● **Exercise description**
Return, unchanged, the part of the lines below that opens with the line containing "The height and width of the screenshot is (540, 960)." and closes with the line containing "Action: 925,549", both of those lines included.

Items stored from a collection
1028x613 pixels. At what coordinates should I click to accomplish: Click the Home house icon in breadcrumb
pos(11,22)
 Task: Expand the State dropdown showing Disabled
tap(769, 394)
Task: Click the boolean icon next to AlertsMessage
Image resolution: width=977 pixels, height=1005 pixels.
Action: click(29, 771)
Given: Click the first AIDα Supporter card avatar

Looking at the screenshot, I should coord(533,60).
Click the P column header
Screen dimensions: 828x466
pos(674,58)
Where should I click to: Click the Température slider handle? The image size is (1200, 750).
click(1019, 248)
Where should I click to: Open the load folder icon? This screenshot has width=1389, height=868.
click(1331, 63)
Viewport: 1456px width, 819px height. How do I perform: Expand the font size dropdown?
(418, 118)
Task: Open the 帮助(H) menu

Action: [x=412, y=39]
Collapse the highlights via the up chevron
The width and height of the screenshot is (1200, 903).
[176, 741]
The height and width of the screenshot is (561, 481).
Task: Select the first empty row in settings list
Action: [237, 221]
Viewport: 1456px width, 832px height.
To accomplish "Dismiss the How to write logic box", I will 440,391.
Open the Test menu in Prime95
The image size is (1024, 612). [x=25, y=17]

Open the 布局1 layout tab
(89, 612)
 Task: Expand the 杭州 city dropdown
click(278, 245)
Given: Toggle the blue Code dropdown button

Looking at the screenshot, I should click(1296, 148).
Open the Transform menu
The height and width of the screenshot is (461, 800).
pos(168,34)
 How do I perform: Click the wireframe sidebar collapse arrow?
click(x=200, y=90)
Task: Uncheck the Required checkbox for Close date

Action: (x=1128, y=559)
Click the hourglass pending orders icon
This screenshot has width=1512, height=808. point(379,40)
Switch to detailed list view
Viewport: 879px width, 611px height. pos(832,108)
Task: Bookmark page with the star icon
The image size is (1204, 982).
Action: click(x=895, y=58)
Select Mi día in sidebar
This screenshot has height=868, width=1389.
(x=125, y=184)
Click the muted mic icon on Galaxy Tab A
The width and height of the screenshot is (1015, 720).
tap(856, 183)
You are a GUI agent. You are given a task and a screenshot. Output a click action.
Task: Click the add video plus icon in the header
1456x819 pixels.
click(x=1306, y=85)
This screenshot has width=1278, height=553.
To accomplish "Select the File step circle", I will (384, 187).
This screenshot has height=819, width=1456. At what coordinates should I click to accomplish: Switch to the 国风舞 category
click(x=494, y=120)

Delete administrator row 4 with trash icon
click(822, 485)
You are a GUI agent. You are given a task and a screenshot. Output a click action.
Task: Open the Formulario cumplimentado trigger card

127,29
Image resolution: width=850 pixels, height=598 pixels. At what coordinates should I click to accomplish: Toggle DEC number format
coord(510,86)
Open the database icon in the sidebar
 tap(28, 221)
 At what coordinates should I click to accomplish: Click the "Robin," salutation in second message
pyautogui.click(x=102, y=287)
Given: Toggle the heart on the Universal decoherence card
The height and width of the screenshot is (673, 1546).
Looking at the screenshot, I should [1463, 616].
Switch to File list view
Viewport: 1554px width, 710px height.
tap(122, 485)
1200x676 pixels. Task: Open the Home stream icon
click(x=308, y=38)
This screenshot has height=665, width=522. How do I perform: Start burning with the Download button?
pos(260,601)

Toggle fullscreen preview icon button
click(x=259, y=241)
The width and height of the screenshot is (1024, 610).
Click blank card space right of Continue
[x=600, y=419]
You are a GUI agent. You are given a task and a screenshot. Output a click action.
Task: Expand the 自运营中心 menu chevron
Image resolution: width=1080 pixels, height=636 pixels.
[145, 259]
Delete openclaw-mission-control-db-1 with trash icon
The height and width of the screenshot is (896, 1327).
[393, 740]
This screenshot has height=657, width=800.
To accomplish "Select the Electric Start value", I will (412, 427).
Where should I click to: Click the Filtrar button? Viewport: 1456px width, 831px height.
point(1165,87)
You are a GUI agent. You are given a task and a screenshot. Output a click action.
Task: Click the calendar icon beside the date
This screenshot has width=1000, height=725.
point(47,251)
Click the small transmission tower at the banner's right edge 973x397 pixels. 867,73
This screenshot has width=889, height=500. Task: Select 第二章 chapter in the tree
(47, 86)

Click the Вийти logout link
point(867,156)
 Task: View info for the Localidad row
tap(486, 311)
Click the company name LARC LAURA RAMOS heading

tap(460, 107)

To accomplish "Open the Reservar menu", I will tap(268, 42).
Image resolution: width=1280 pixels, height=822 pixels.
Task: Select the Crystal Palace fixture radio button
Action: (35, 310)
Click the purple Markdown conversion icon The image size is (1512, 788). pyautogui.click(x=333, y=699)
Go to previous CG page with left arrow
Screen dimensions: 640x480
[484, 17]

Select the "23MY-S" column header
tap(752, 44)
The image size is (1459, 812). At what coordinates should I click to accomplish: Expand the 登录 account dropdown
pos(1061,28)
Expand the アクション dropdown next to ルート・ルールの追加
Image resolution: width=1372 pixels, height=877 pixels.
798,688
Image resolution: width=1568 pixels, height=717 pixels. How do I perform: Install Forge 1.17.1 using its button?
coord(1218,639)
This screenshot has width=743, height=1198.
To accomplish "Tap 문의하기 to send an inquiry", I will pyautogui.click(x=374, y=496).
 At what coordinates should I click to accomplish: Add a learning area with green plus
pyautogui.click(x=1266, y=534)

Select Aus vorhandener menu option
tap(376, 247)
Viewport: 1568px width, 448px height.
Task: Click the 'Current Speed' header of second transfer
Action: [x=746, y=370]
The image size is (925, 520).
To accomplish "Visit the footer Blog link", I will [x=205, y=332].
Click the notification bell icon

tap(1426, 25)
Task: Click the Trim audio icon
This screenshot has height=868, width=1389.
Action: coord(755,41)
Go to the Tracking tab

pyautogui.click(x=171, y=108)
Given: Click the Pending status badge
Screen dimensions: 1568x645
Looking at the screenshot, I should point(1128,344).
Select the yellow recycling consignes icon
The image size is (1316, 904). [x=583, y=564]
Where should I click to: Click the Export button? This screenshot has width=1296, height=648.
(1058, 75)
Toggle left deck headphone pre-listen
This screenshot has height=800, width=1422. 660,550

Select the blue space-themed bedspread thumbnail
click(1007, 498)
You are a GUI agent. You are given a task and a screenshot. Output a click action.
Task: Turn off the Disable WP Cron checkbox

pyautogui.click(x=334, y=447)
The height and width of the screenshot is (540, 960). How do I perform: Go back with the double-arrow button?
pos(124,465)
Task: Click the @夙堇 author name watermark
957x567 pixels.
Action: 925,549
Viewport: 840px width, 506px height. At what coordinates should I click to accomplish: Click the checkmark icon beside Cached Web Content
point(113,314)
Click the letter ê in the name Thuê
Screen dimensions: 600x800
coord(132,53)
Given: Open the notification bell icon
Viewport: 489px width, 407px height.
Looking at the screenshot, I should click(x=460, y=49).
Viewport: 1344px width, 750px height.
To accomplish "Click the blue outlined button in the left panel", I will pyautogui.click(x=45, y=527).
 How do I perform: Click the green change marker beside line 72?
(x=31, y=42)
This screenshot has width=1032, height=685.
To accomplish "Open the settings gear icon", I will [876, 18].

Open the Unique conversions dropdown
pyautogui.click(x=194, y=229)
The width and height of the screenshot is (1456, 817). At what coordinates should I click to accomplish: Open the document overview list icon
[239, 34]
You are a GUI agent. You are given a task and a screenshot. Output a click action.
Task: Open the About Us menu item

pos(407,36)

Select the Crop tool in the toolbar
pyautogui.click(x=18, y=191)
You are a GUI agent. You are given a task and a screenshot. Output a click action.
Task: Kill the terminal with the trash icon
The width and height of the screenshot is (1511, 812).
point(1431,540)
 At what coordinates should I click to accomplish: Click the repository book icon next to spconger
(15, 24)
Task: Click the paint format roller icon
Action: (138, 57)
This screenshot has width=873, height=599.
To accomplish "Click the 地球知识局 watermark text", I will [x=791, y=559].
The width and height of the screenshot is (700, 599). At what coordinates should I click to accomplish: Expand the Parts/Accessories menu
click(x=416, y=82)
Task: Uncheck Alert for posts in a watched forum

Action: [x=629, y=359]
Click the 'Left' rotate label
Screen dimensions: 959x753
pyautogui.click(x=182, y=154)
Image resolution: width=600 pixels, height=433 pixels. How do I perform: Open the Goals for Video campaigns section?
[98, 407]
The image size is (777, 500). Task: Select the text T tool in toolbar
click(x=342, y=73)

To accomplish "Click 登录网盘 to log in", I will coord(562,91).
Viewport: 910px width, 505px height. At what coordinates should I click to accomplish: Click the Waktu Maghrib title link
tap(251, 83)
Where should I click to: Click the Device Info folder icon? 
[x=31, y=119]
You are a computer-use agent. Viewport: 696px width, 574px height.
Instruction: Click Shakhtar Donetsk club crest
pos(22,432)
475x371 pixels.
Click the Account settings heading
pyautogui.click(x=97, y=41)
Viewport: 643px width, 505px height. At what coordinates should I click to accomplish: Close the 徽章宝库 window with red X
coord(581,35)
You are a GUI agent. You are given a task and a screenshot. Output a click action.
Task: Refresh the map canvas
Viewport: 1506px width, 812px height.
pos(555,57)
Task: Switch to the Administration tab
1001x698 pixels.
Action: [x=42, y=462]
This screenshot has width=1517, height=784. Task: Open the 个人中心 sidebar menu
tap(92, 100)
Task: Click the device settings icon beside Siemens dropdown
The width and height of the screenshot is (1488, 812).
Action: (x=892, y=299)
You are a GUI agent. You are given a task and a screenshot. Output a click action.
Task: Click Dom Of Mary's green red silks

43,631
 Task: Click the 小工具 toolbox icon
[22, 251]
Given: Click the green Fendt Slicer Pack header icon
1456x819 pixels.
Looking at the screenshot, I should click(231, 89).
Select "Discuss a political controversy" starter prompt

● **Completed exercise**
The height and width of the screenshot is (540, 960). How do I perform: Go back with the double-arrow button?
pos(124,465)
Task: Click the @夙堇 author name watermark
957x567 pixels.
Action: 925,549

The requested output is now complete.